• [DATA TO USE]:
- - -
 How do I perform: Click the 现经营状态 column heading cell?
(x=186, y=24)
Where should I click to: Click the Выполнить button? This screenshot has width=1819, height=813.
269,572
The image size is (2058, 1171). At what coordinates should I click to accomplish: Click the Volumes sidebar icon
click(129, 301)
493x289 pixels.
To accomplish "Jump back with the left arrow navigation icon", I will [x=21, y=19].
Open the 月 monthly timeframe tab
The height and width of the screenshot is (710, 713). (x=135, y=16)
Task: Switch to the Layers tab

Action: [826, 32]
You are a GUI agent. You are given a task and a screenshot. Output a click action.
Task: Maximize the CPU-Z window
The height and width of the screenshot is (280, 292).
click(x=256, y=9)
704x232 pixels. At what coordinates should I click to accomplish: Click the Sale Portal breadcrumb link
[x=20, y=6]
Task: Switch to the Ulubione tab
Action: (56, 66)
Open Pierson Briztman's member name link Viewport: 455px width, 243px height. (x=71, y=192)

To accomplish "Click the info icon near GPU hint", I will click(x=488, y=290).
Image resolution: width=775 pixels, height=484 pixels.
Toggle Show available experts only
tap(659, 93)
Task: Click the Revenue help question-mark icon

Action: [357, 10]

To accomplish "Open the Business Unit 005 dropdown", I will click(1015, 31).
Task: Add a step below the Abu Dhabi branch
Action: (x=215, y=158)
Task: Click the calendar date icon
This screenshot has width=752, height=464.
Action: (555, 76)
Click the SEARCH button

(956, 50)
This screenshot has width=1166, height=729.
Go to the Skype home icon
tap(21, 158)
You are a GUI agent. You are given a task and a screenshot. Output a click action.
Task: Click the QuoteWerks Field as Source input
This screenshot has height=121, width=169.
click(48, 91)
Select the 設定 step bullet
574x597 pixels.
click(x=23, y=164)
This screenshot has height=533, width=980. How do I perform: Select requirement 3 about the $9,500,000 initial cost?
- - -
• [WHAT THE TASK REQUIRES]:
Format these records as a numbered list, leaving out the blank lines.

• [THE ANSWER]:
1.  How do I perform: Click the 现经营状态 column heading cell?
2. (x=186, y=24)
3. Where should I click to: Click the Выполнить button? This screenshot has width=1819, height=813.
4. 269,572
5. The image size is (2058, 1171). At what coordinates should I click to accomplish: Click the Volumes sidebar icon
6. click(129, 301)
7. 493x289 pixels.
8. To accomplish "Jump back with the left arrow navigation icon", I will [x=21, y=19].
9. Open the 月 monthly timeframe tab
10. The height and width of the screenshot is (710, 713). (x=135, y=16)
11. Task: Switch to the Layers tab
12. Action: [826, 32]
13. You are a GUI agent. You are given a task and a screenshot. Output a click action.
14. Task: Maximize the CPU-Z window
15. The height and width of the screenshot is (280, 292).
16. click(x=256, y=9)
17. 704x232 pixels. At what coordinates should I click to accomplish: Click the Sale Portal breadcrumb link
18. [x=20, y=6]
19. Task: Switch to the Ulubione tab
20. Action: (56, 66)
21. Open Pierson Briztman's member name link Viewport: 455px width, 243px height. (x=71, y=192)
22. To accomplish "Click the info icon near GPU hint", I will click(x=488, y=290).
23. Image resolution: width=775 pixels, height=484 pixels.
24. Toggle Show available experts only
25. tap(659, 93)
26. Task: Click the Revenue help question-mark icon
27. Action: [357, 10]
28. To accomplish "Open the Business Unit 005 dropdown", I will click(1015, 31).
29. Task: Add a step below the Abu Dhabi branch
30. Action: (x=215, y=158)
31. Task: Click the calendar date icon
32. This screenshot has width=752, height=464.
33. Action: (555, 76)
34. Click the SEARCH button
35. (956, 50)
36. This screenshot has width=1166, height=729.
37. Go to the Skype home icon
38. tap(21, 158)
39. You are a GUI agent. You are given a task and a screenshot. Output a click action.
40. Task: Click the QuoteWerks Field as Source input
41. This screenshot has height=121, width=169.
42. click(48, 91)
43. Select the 設定 step bullet
44. 574x597 pixels.
45. click(x=23, y=164)
46. This screenshot has height=533, width=980. How do I perform: Select requirement 3 about the $9,500,000 initial cost?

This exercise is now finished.